■ Extracted data:
»»
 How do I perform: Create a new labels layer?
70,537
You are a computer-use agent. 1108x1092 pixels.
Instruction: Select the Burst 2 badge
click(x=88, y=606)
««
■ Work task: All entries shown above should be duplicated without a single difference.

■ Output for this exercise:
 How do I perform: Create a new labels layer?
70,537
You are a computer-use agent. 1108x1092 pixels.
Instruction: Select the Burst 2 badge
click(x=88, y=606)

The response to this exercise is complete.